The nurse is looking at what came back and can adjust it. And the experience that we get when people see about 95, 97 percent of what they said is put in formatted in a, in the report that they’re going to need to create anyway. That’s the validation, right? The user. And the system learns the more often it does that.
Is that does that help? Explain. Yeah, I think it does for me. You guys can put in the chat. I know that we’ve been using the zoom transcription services and it is really accurate. It’s scary accurate actually. So it’s really interesting how this technology has continued to evolve to just become more and more [00:43:00] accurate than it used to be in the past.
I think it’s a question of tuning models to fit situations. It’s think about having a garage with. Everything like a tractor trailer, a fast race car.

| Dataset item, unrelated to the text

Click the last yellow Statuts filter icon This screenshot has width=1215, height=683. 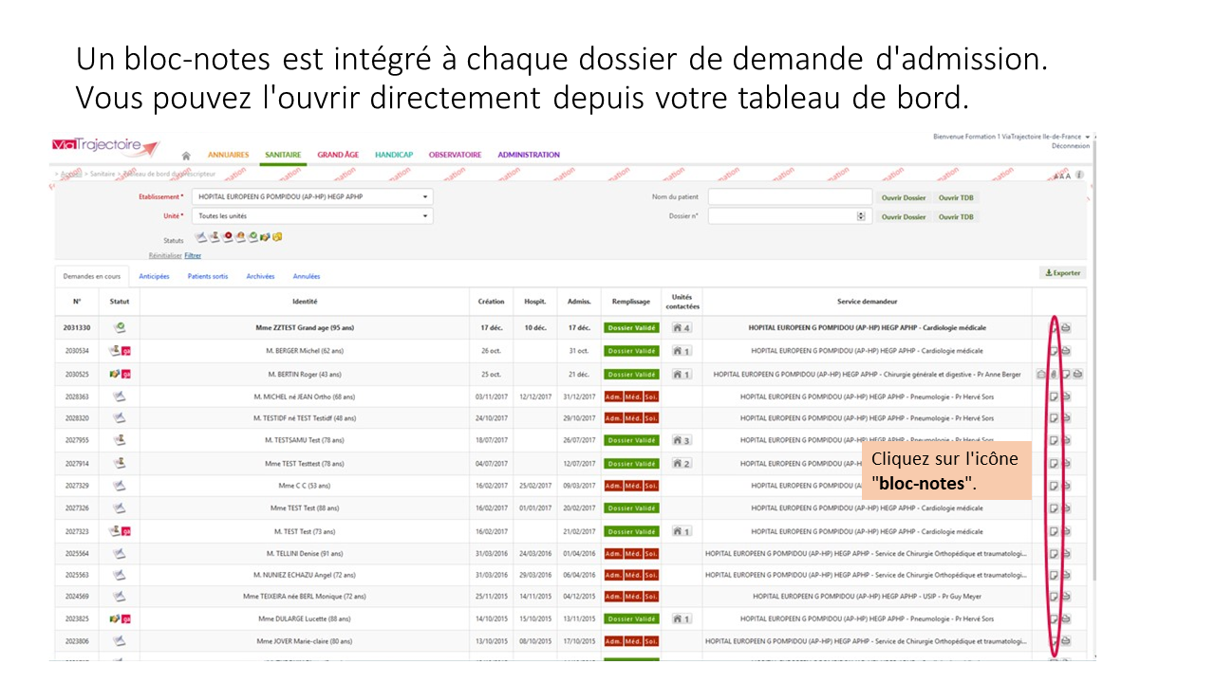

You don’t want to have one vehicle trying to do everything. That runs in tremendous issues with performance. So we’re very sensitive to that experience.
Thanks. This question doesn’t say specifically who it’s for but Jessica I think I’m going to direct it to you because this is something else I’m also curious about because I’ve had clients ask, how do you. Okay. Monitor your A. I. Outputs. And I think what the question means is who’s checking all this data and are you potentially liable if you’re not responding to me?

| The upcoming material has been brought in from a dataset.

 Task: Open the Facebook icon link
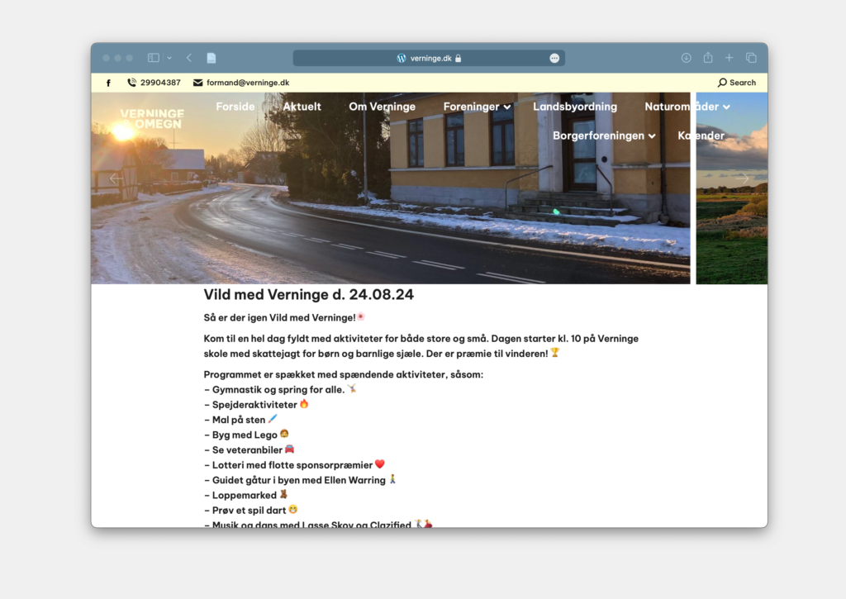[108, 83]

Yeah, so so just how I just mentioned sometimes it’s oh, my gosh, I don’t want to be liable. This data comes through and we don’t act on it. So for in those instances, there’s 2 ways. One, a lot of our like independent living communities, they just have a simple [00:44:00] waiver to say, Hey, we’re offering this to you through the community, but we’re not liable.
It’s just a simple consent form. We have plenty of examples of them for the communities that are like, listen, we really want to market this, but we just do not have the legs to be able to Have anything to do with it. That’s when I bring in my remote patient monitoring chronic care management partners.
They come in. They literally operationalize the whole thing. It’s so simple because all people are doing are wearing a band on their wrist. There’s no other infrastructure involved. There’s no cameras sensors that it’s the community itself literally has zero cost. Because it’s reimbursable through Medicare.
So the management company will build Medicare. They’re getting paid. They’ll build Medicare for managing it. But then they’re the ones who are establishing it managing it. And I think 1 more thing to note is that just because someone’s monitoring, someone’s remote patient monitoring or chronic care management doesn’t make them that person’s primary care provider or their specialist.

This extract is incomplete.